A mitad de carrera no es bueno retirarse

A mitad de carrera no es bueno retirarse

El mayor número de deserciones en carreras universitarias se presenta en los dos primeros años.

Según el experto Carlos Mario Lopera, director del observatorio de la Universidad Colombiana, el aspecto económico (el valor de matrícula, acompañado de gastos de sostenimiento) es el que más incide en la deserción universitaria. Además, están factores como un débil acompañamiento al estudiante y una inadecuada adaptación al entorno.

“En los primeros semestres, está el problema de la adaptación, el cambio de colegio a universidad es más complejo. Hoy en día los muchachos están más sobreprotegidos por los padres y esto hace que a los jóvenes les cueste más ser autónomos en las tomas de decisiones”, explicó María Fernanda Cala, directora del laboratorio de Psicometría de la Universidad El Bosque.

Por otro lado, “hay dos formas de medir la deserción, por un lado se habla de la deserción interanual; es decir, de un año a otro año cuántos estudiantes dejan de continuar. Esta cifra generalmente se mueve entre el 8.5 y 10.5 %. La otra forma es la deserción acumulada. Es decir, cuántos de los que entran a estudiar una carrera no terminan, y la cifra se mueve entre el 45 % y el 65 % dependiendo del nivel, pues generalmente la deserción es mucho más alta en programas técnicos profesionales que en los universitarios”, afirmó Lopera.

A nivel nacional, según el SPADIES (Sistema para la Prevención de la Deserción en las Instituciones de Educación Superior) del Ministerio de Educación Nacional, las áreas del conocimiento con mayor deserción son matemáticas, ciencias naturales, economía, administración, contaduría y afines, ciencias de la educación y ciencias sociales y humanas.

“Para el Banco Mundial y la OCDE (La Organización para la Cooperación y el Desarrollo Económico) que en un sistema educativo 1 de cada 2 universitarios empiecen carrera y no la terminen, se considera un sistema con serios problemas de calidad. La deserción alimenta la frustración de los jóvenes y sus familias y no ha generado, aún, un juicio de responsabilidad de las Instituciones de Educación Superior sobre los estudiantes que dejan marchar. Muchas ni siquiera se preocupan por saber por qué no regresan a matricularse. Algunas IES son culpables de la deserción porque no hacen un debido proceso de selección y reciben a todo el que se inscribe, así este no tenga el perfil, motivación o requisitos académicos necesarios para el programa”, indicó Lopera.
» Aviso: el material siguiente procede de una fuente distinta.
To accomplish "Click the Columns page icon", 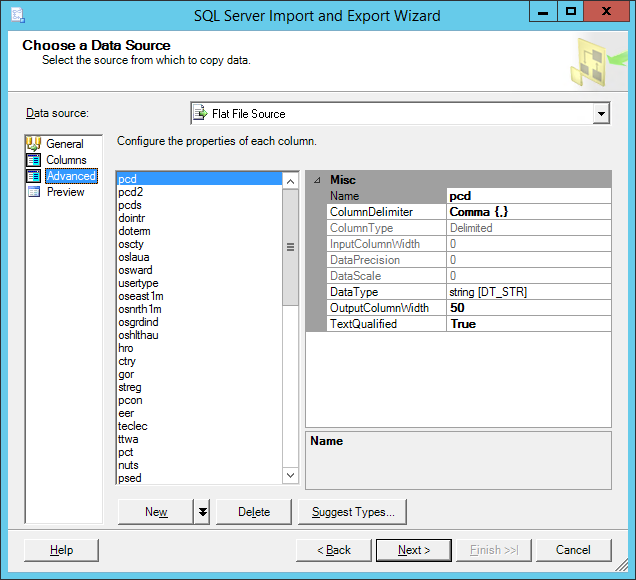I will point(33,160).
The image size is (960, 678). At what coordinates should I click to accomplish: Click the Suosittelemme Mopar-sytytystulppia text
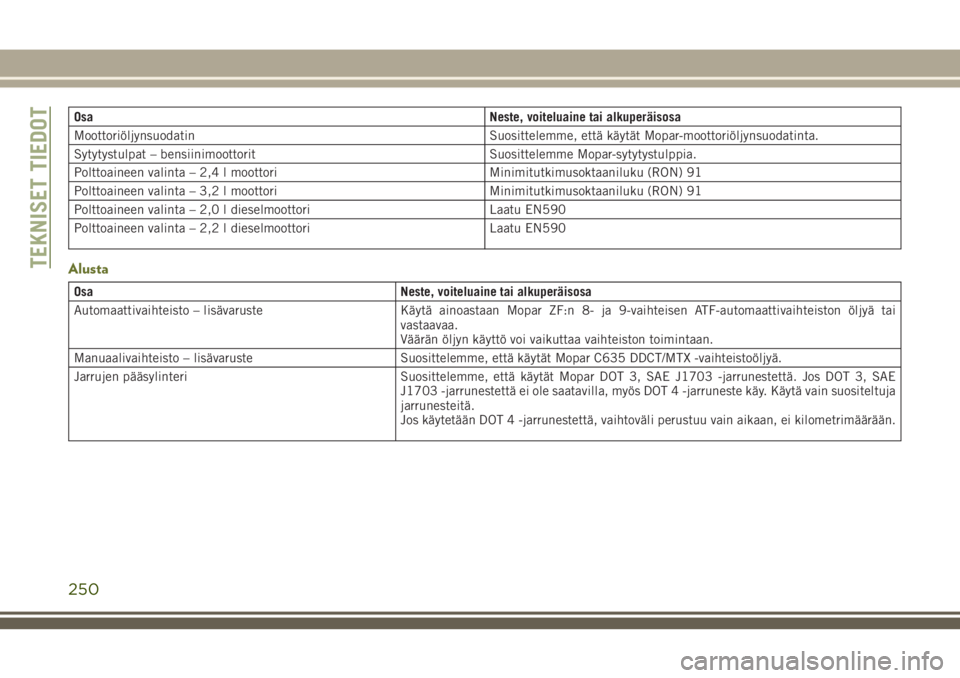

Por último, el experto aseguró que no basta con que las IES diseñen programas de financiamiento si no vienen acompañados de estrategias de seguimiento, bienestar y motivación personal y profesional.

Las altas tasas de deserción ya no deben ser vistas, como antes, como sinónimo de exigencia académica de las IES, sino de falta de seguimiento de las mismas y de responsabilidad con los estudiantes que reciben.